There is so much technology emerging, from the metaverse to AI to gene editing, that it can be overwhelming. Yet the CTO who fails to keep an eye on what’s around the corner could find their business disrupted – or even kaput
When the then head of IT at US VHS rental chain Blockbuster first read about an experimental video-on-demand technology being trialled in London at the beginning of the 1990s, did it cross their mind that this would eventually destroy their business?
Or if the CEO of monolithic US bookstore chain Borders first read about an upstart online bookseller called Amazon getting going in 1994, could they have foreseen themselves going bankrupt 17 years later?
The problem is that with so much emerging technology, how can you focus on the technologies which will affect your business the most?
This Information Age guide to emerging technology cannot make that decision for you. All we can do is sketch out the technologies we believe will have the most profound effect on business for you.
t may be that there’s not one emerging technology that changes everything but several combined at once that trigger a lightbulb moment for you or a competitor who spots an opportunity to eat your lunch. The convergence of different technologies is where the real disruptive potential lies.

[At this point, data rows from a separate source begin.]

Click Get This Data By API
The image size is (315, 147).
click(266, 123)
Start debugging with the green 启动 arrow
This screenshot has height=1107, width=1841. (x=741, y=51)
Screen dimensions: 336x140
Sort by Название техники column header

Putting your head in the sand is not a strategy. Companies that ossify will be overtaken by newer, nimbler rivals which embrace any of these emerging technologies in ways we can’t even imagine.
Remember, the revolution will be digitised.
How immersive reality will transform your business
Immersive technology, whether virtual reality (the metaverse) or augmented reality (a digital overlay onto our physical world), will completely change how we communicate internally with home working or externally in how we communicate to customers. A growing number of brands have already bought space in the metaverse including Adidas, Burberry, Gucci, Tommy Hilfiger, Nike, Samsung, Louis Vuitton, and even banks HSBC and JP Morgan.
Immersive reality combined with hyper-fast 5G and 6G mobile phone networks will also enable machinery to be operated remotely, crops harvested robotically, and expert surgeons literally to operate at arm’s length in an operating theatre on the other side of the planet.
Immersive reality is a disruptive technology; its impact will be modest over the next two or three years, continue to be modest mid-decade, but will change the world later in the 2020s.
Nine types of emerging technology to watch out for
AI isn’t a new technology, but recent advances make it even more important. AI is not an emerging technology per se but an increasingly dominant one. We already use AI on our smartphones and smart speakers such as Amazon Alexa. Experts believe AI personal assistants will become even more pervasive and helpful, like carrying around a PA in your pocket, using predictive AI actioning your to-do list to do jobs you hadn’t even thought of yet.
As an emerging technology, brain-computer interfaces seem like the stuff of science-fiction and will probably not have a significant impact until 2035 onwards.
However, the most immediate benefit of brain-computer interfaces may be to support people with severe disabilities. Elon Musk says he is “cautiously optimistic” that his own Neuralink company will be able to get a tetraplegic or a paraplegic with a spinal cord injury to move naturally again.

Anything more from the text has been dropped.